--- Begin Text to read ---

Born in Moscow ANDY moved to the USA with his parents twice before settling for life. One of cycling's most unique photographers, Andy gave us some great stories about staying on the same floor as Steven Tyler, being KISS's biggest fan for a year, picking up music from the now legendary John Herety and knowing most of the lyrics to the Frozen soundtrack.

When were you born and where did you grow up?

ANDY: I was born in 1981 in Moscow, Russia. My parents were diplomats, so we moved to Washington, DC when I was 8. Then the Soviet Union fell apart and we went back to Moscow. In 1996 we moved to NYC, which is where I did most of my growing up. And for the last ten years I have lived in Seattle.

That would have been wild. What was it like going from school in Russia, to school in Washington, as a diplomats kid?

ANDY: Well, it wasn't TOO different. The Soviet embassy is this huge compound in the middle of DC. With a apartment buildings, a theatre, a pool and a K-12 school. All of the instruction was in Russian. I didn't speak a word on English until we moved there and just started picking it up from TV, friends and the rudimentary English courses. I remember in like second grade there was a visiting English teacher who was an American and I remember he was teaching us baseball. I didn't get it. I actually still don't get it.

What brought your family back to the US in 96?

ANDY: After the wall came down it was no longer Soviet Union, but Russia. I remember being back in Moscow around 92-93 and nobody had any money, everything was really expensive, etc. My dad was still in the foreign service and he eventually got assigned to work from the Consulate in NYC. I didn't know we were leaving until a month before. And this was like a month before 8th grade.  

What is your Current City?

ANDY: Seattle.

--- End Text to read ---
--- Begin Excerpted records ---

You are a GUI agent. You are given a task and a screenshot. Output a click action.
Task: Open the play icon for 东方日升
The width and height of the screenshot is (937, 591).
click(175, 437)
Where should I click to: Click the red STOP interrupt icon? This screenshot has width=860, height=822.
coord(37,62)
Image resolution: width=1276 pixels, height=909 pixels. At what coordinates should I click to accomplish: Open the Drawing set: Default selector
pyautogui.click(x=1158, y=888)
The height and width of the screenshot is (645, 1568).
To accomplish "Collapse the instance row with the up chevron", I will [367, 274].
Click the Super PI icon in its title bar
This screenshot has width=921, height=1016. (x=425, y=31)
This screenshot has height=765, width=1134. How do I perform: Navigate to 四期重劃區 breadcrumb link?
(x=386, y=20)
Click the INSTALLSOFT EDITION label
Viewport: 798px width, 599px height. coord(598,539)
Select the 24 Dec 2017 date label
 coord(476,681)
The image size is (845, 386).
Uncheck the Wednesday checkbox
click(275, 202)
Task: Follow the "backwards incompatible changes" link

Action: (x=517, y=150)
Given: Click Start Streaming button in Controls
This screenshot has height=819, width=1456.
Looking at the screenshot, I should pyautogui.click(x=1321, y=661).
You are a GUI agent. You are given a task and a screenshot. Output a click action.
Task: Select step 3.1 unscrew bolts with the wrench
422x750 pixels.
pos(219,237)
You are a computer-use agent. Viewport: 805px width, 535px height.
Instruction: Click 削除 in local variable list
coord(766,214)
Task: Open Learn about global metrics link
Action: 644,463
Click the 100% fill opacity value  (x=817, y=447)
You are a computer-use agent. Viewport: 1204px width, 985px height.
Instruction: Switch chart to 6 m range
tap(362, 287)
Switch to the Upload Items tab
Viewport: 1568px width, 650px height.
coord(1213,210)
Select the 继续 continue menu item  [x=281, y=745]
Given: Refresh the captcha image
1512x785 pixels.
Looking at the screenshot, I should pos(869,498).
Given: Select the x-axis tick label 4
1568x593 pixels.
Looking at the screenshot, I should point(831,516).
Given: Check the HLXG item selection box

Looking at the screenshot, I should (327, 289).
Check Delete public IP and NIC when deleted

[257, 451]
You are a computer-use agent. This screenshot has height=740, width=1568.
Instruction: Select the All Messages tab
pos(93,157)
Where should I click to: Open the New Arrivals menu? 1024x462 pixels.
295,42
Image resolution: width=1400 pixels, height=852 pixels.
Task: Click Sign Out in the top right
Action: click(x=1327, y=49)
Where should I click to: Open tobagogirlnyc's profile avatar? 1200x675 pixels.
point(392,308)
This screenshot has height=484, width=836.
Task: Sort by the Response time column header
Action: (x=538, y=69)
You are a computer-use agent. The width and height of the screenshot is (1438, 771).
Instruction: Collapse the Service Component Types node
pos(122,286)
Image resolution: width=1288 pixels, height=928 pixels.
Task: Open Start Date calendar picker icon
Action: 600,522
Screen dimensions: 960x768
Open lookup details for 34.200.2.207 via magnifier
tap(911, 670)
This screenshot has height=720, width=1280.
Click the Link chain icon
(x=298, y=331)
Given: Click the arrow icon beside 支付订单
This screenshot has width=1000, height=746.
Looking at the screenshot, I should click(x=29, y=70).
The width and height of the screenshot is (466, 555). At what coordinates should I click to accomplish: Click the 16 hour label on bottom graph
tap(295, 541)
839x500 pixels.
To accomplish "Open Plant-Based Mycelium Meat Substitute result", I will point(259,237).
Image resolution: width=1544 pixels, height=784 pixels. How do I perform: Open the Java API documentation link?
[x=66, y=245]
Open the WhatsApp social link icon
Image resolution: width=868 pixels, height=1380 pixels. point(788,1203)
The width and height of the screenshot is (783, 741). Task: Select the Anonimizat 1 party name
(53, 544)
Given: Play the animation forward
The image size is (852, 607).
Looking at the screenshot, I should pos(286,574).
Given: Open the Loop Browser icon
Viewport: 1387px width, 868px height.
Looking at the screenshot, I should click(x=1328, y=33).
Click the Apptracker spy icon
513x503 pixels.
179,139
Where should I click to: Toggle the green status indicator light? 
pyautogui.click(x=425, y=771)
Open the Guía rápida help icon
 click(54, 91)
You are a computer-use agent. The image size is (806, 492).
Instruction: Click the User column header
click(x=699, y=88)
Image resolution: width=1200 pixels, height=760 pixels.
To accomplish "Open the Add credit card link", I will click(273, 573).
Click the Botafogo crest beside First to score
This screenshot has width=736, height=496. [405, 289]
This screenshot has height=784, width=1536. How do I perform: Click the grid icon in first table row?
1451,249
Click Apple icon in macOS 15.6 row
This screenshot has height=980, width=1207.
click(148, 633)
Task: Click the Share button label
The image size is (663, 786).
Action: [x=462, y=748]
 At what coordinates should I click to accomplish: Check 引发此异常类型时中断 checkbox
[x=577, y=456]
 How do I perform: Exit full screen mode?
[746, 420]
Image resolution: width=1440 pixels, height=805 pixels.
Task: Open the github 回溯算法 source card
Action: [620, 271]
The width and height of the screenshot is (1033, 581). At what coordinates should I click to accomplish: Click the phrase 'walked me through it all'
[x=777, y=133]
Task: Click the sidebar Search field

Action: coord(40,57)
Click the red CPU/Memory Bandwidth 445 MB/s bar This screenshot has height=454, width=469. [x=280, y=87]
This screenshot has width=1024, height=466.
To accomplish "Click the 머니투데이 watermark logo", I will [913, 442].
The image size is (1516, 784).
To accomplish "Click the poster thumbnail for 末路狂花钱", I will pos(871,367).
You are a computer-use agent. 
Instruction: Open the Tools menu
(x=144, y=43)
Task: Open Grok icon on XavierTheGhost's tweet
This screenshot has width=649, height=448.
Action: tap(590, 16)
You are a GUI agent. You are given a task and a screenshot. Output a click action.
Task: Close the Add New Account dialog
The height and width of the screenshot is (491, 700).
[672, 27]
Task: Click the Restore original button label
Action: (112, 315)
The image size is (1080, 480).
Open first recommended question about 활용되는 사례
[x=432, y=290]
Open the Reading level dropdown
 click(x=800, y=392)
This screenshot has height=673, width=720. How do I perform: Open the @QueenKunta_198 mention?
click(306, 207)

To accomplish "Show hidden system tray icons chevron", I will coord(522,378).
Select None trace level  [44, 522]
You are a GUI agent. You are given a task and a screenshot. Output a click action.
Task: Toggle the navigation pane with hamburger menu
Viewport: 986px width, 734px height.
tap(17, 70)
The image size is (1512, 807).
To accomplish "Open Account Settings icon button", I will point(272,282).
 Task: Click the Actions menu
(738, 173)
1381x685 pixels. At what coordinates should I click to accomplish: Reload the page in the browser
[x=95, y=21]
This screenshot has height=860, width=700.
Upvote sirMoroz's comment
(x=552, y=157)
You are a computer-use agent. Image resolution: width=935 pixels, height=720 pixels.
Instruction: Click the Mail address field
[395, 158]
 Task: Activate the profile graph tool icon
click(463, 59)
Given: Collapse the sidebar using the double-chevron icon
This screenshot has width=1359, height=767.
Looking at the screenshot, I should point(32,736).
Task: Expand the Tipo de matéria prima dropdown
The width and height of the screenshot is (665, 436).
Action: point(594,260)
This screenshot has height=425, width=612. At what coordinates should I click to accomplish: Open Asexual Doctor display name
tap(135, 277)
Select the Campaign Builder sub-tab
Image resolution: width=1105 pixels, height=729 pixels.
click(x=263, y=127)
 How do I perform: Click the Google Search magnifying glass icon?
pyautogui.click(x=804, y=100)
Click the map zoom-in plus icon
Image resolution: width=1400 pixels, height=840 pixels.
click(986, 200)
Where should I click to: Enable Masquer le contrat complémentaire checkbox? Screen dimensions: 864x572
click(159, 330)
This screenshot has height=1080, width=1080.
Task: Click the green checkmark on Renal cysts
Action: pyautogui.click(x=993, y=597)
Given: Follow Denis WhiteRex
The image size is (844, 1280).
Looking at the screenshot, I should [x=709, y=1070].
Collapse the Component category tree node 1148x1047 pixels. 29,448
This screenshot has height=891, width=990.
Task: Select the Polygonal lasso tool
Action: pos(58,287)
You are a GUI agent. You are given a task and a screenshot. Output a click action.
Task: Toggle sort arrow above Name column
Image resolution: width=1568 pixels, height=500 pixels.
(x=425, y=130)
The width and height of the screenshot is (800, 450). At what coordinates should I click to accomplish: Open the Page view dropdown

--- End Excerpted records ---

Directions |
1. Answer these questions from the interview with Andy:
(a) In what year and in what city was Andy born?
(b) Besides the K-12 school, what facilities does the Soviet embassy compound in DC include?
(c) Where was Andy's father eventually assigned to work?
2. Reproduce a passage from the interview with Andy word for word. Begin at the words "What brought your" and stop after "before 8th grade.".

Final answers |
1.
(a) 1981, in Moscow, Russia.
(b) Apartment buildings, a theatre, and a pool.
(c) The Consulate in NYC.

2.
What brought your family back to the US in 96?

ANDY: After the wall came down it was no longer Soviet Union, but Russia. I remember being back in Moscow around 92-93 and nobody had any money, everything was really expensive, etc. My dad was still in the foreign service and he eventually got assigned to work from the Consulate in NYC. I didn't know we were leaving until a month before. And this was like a month before 8th grade.